Duplicates removal

User 204415f4a4

06-03-2006 17:22:38

Dear All,





Is there any way to remove duplicates from an SD file using a command line ?


Also, did you implement a code using InChi for doubloons elimination ?


Thanks.





Best regards,


IsI

ChemAxon 9c0afc9aaf

07-03-2006 12:15:11

Hi,
Quote:
Is there any way to remove duplicates from an SD file using a command line ?
Yes, but you will need a database connection for this.


JChemManager (jcman) can filter duplicate structures during import.


So importing and exporting them seems to be straightforward a solution to get a filtered SDF.


The only problem with the import / export cycle is that SDF data fields are stored in DB fields, so if you do not want to loose data, the SDF fields must have an DB fields equivalent (you have to take care of this at table creation).





Fortunately during the import process jcman can also print the duplicate or non-duplicate structures to the standard output (with data), so it's a more general solution.





1. We need an empty table, lets' create one with the name of "temptable":


Code:



jcman c temptable






2. Now import with filtering (--nodup) and write the unique structures into an new file:





Code:
jcman a temptable input.sdf --nodup --nonduplicates > uniques.sdf






You can also repeat this step for multiple SDFiles, the structures will be globally unique for them, as previous structures are stored in the DB.


(Just make sure to use a different filename or append with ">>" instead of ">")

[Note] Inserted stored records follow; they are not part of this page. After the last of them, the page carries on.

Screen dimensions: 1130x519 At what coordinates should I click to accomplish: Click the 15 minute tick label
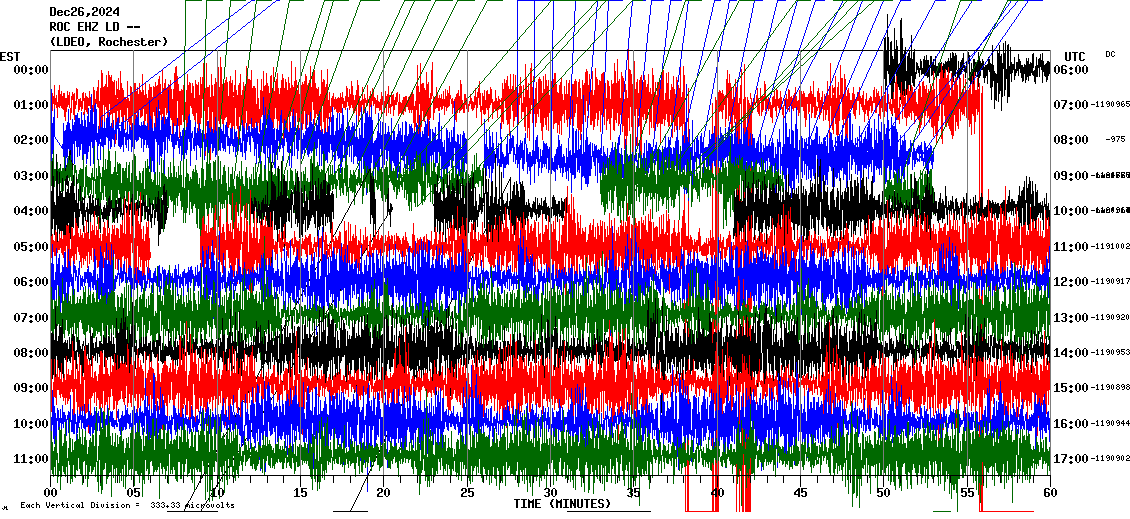coord(300,493)
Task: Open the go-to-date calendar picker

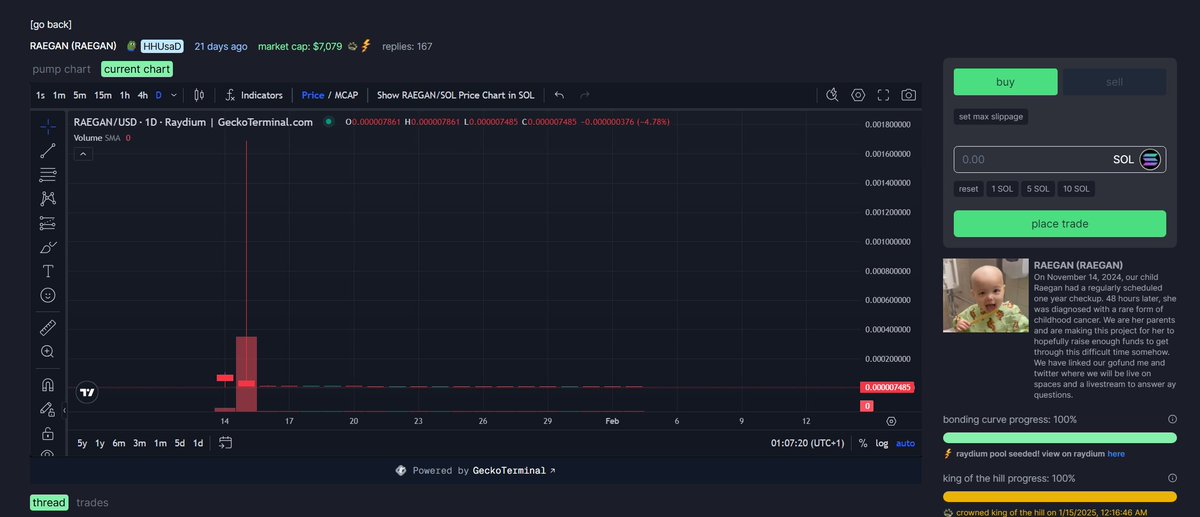Action: [x=225, y=443]
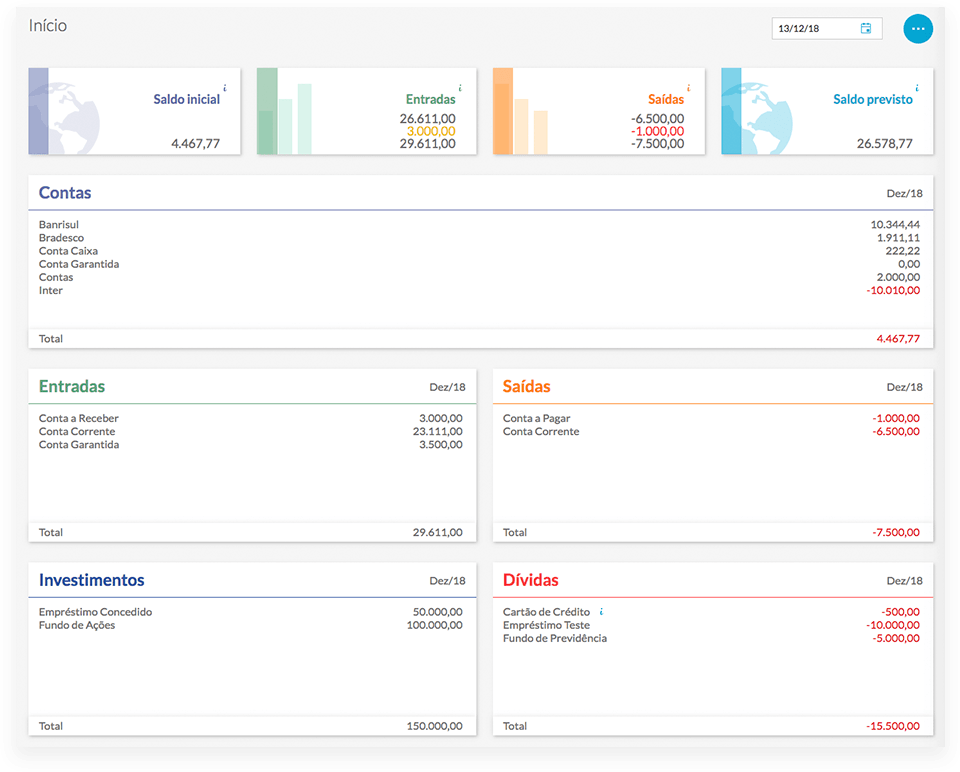Click Conta a Receber in Entradas panel
This screenshot has height=772, width=960.
tap(79, 418)
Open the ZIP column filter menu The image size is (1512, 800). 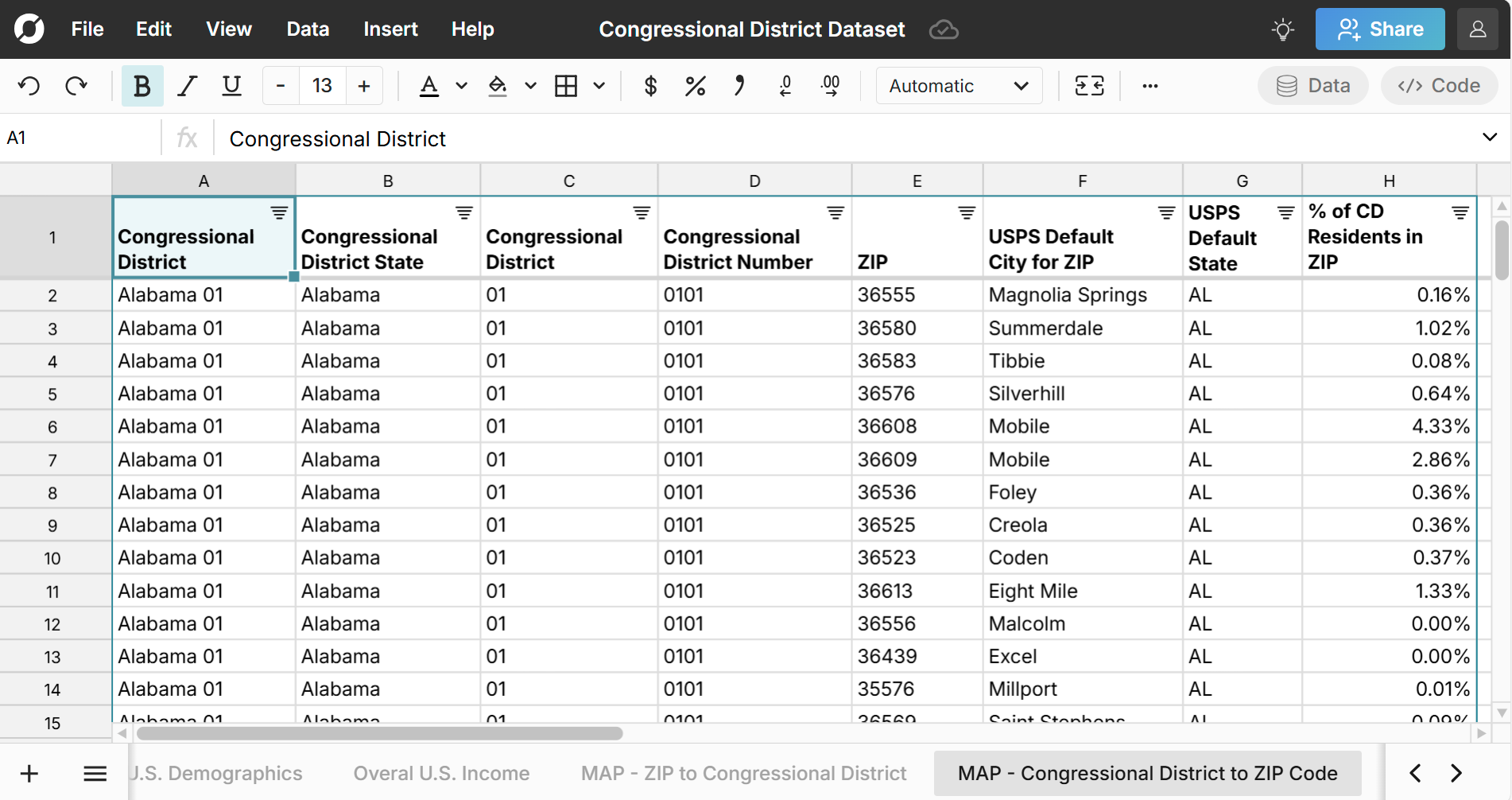(966, 213)
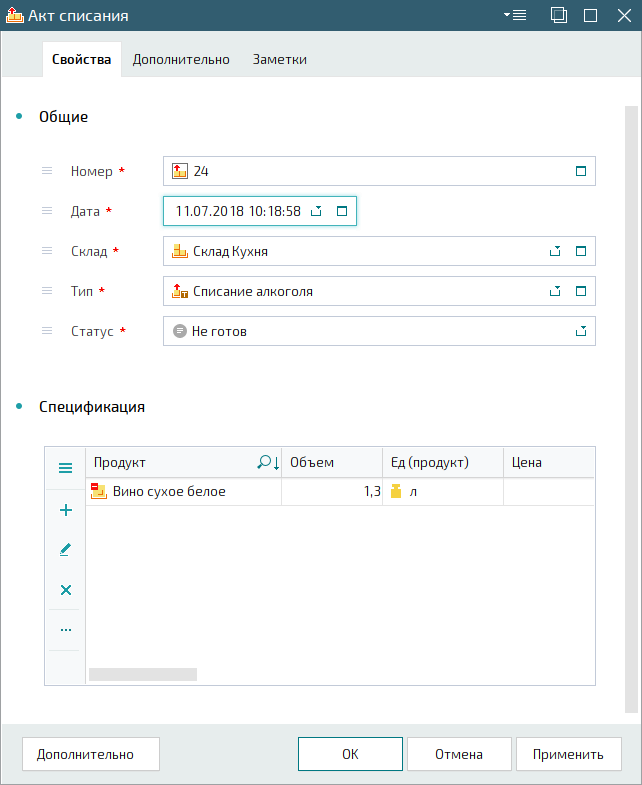Click the horizontal scrollbar in the specification table
The image size is (642, 785).
pos(143,675)

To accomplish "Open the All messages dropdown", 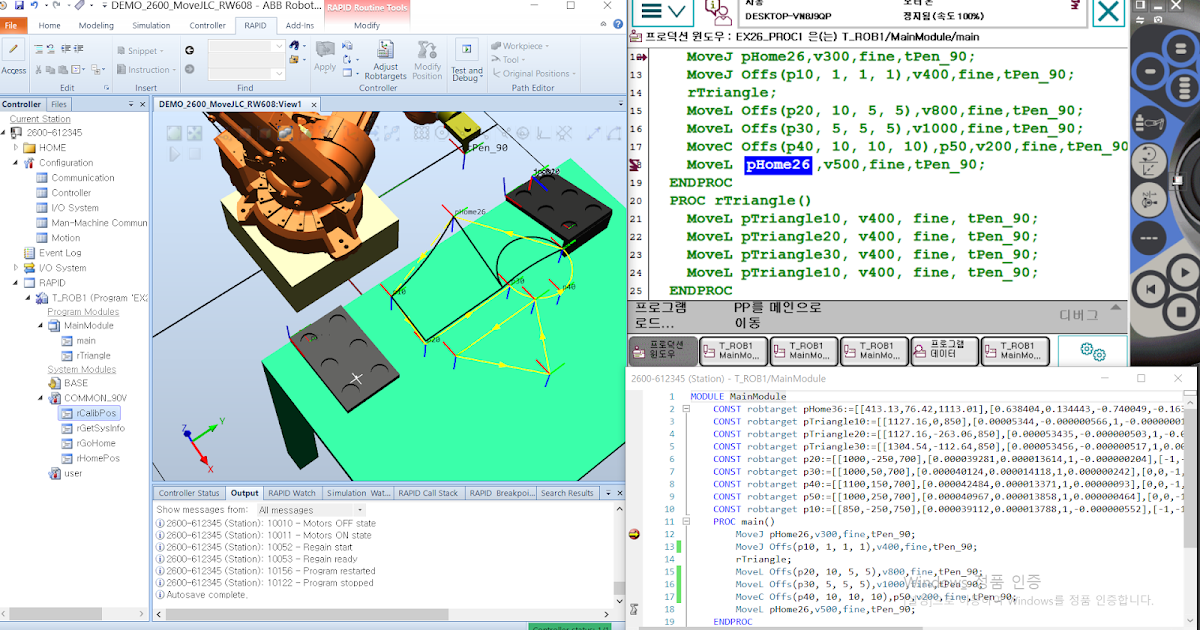I will pos(311,510).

3. If you no longer need the table, you can simply delete it:





Code:
jcman d temptable
Quote:
Also, did you implement a code using InChI for doubloons elimination ?
Yes, we have recently added InChI import / export support capabilities to our software.


So you may generate InChI and use it in your algorithm for duplicate filtering.


I still recommend JChem's duplicate filtering for the most precise result.


(it uses hash code + graph search)





Best regards,





Szilard